By September, I being now the CIC Officer, with Hurricane Esther approaching, we were on a picket station due East of Boston, due South of Cape Sable, NS (the southwest tip of Nova Scotia), and were about to head South to dodge Esther, which was curving up East below New England. With the outermost winds of Esther already rising, we were ordered to prepare to evacuate the TT just on George's Bank, due East of Cape Cod's N-S arm. Over the chart of the area, my Captain asked whether I thought I could radar-pilot the ship into the deep water just West of the tower close enough to launch our whale boat to ferry the tower crew to us but far enough away not to risk hitting the tower. I said I thought I could, but that keeping us in the narrow deep section would be difficult in rising winds, and that I couldn't see how we could then turn the ship around and exit in water deep enough not to go aground. He nodded and agreed and so informed our command ashore and the Air Force officers at Otis AFB on the E-W part of Cape Cod charged with whether and how to evacuate the tower (PROTECTOR or helicopters based at Otis). The commander of the tower opined that he preferred helicopters, given our evaluation, but said that it wasn't his decision. After some screwing around, the Otis folks decided to send out the helicopters but had us stand by in case that failed. Flying in some bad stuff, they just managed to evacuate the tower. We proceeded North along the Cape and West and then South into Cape Cod Bay and anchored there in rain so heavy we couldn't see anything on radar except buoys whose location was questionable. Fortunately, daylight showed we were over the good anchorage the buoys were intended to mark; and the anchor had held. The storm hauled out East below the Cape, then did a 270 and passed directly over us as we headed South later that day and it headed straight North until nearly to Maine, where it made landfall, eventually blowing itself out over Labrador. Both PROTECTOR and the tower and their respective crews survived this time, perhaps in part because of the cautionary events of earlier in the year. I was personally witness to a waterspout about a mile from us, and glad it didn't wipe out our 42 antennae. And very thankful I didn't have to radar-pilot the ship in a storm in waters like those off George's Bank, with tower's and ship's crews depending on my radarmen's and my skills and the Captain's formidable ship-handling skills for their safety.

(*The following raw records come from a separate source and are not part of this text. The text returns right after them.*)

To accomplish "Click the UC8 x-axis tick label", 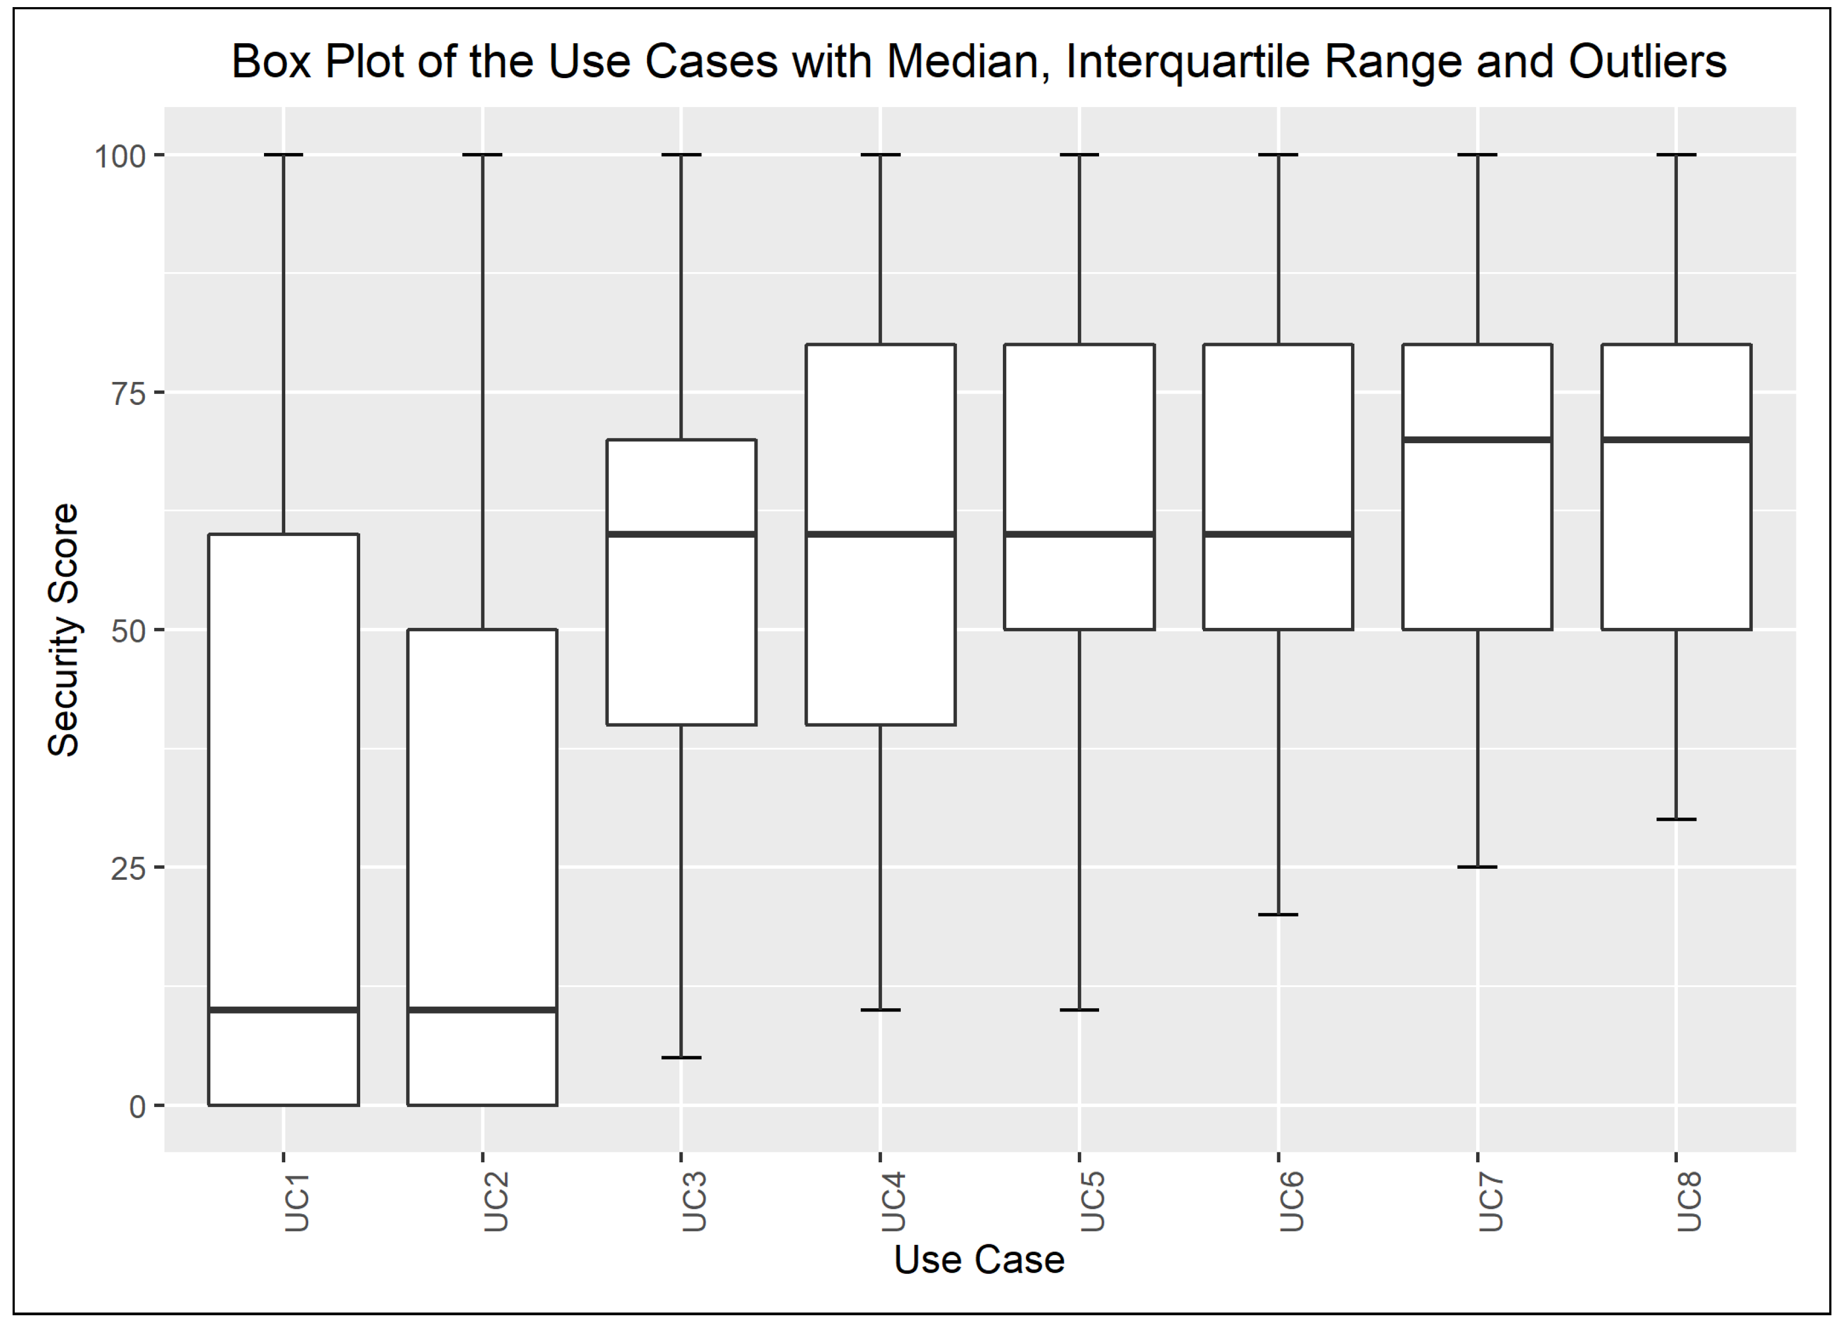I will [x=1690, y=1201].
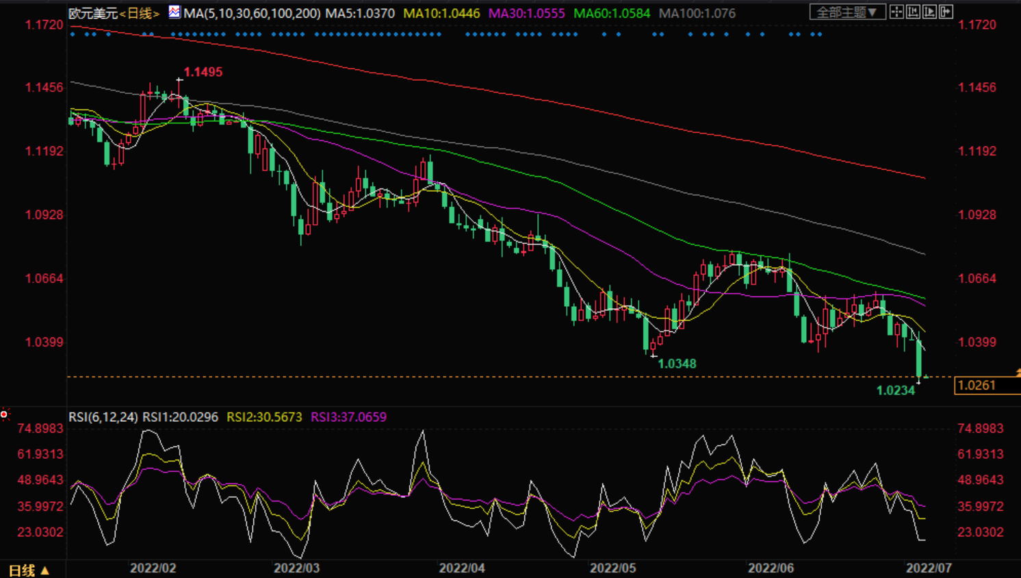Select the MA(5,10,30,60,100,200) indicator label
The height and width of the screenshot is (578, 1021).
click(252, 13)
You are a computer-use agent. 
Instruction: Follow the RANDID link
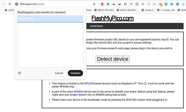[78, 91]
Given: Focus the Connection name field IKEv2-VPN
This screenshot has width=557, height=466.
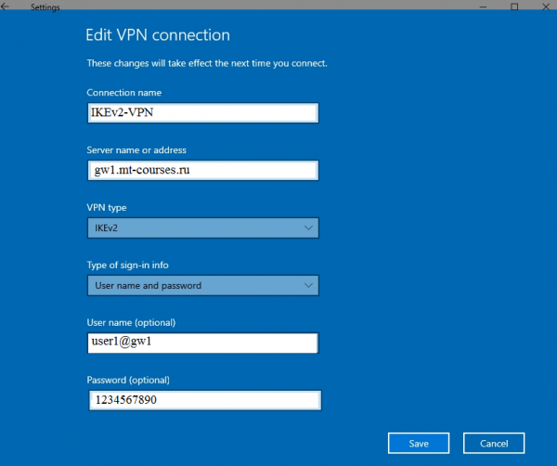Looking at the screenshot, I should tap(202, 113).
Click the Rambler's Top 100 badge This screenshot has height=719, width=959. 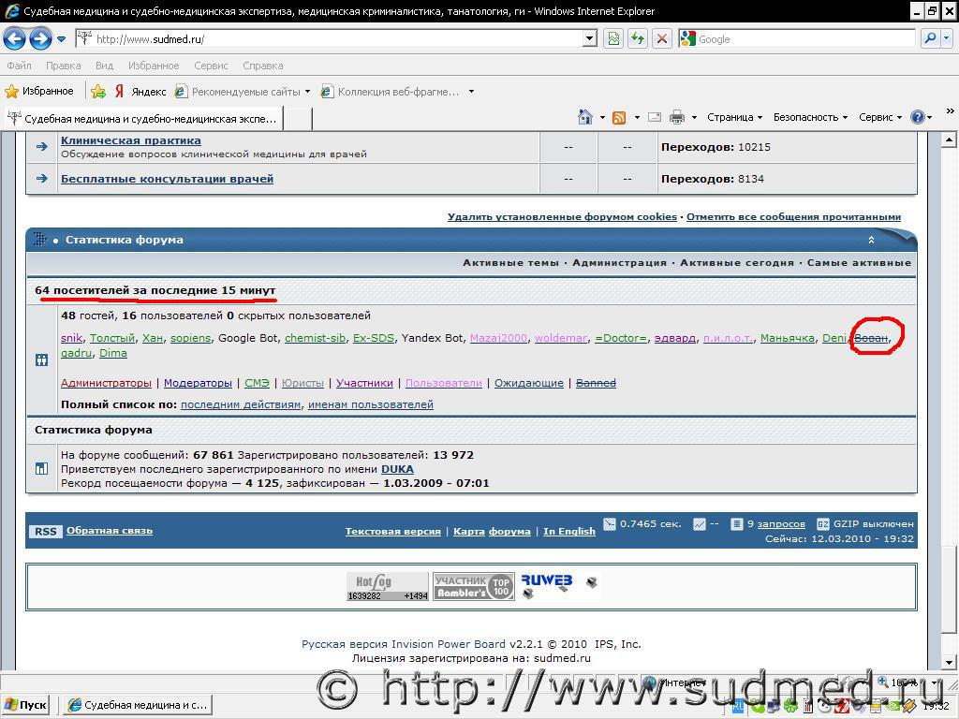(473, 586)

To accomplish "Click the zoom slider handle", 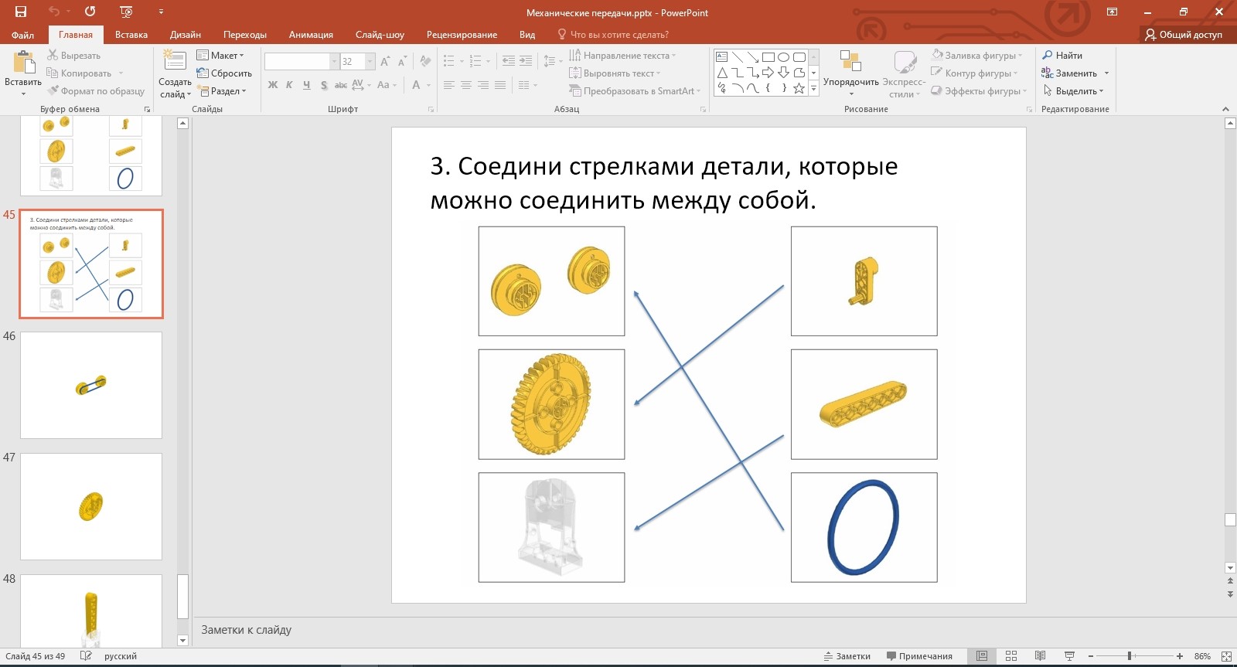I will [x=1130, y=656].
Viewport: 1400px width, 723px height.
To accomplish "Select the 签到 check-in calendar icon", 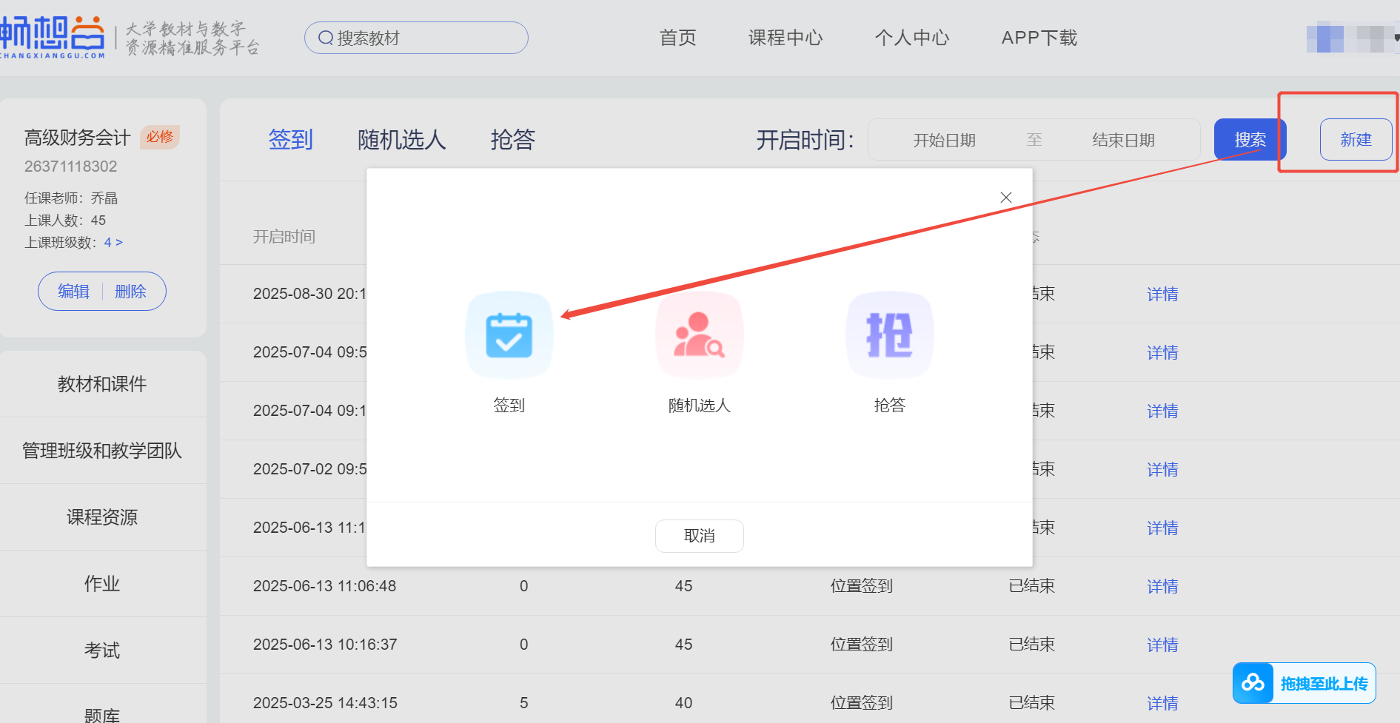I will point(509,335).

I had a supervisor at one of my assignements back in the mid-1970s. I tracked him down after I retired in 2001. He told me a story about TT4. He was the last person to leave TT4 just before it collapsed. He told the commander he wanted to stay and continue to work but said the commander ordered him onto the helicopter to go to the school he was scheduled to attend. He said the commander told him he needed him to get qualified on the equipment and get back to the Tower. He said his departure was just several hours before the collapse. He said it tore him up for years... Had he been allowed to remain he would've been the 29th victim. I left his name out of my comment intentionally.
i was stationed on texas tower #4. And when i left it About 4 months later it went down with a lot of my friends and my commanding officer aboard it..
nd i believe it should have been abaonded and tore down/.we lost an lot of good men on that piece of junk..and i lost a lot of friends on it...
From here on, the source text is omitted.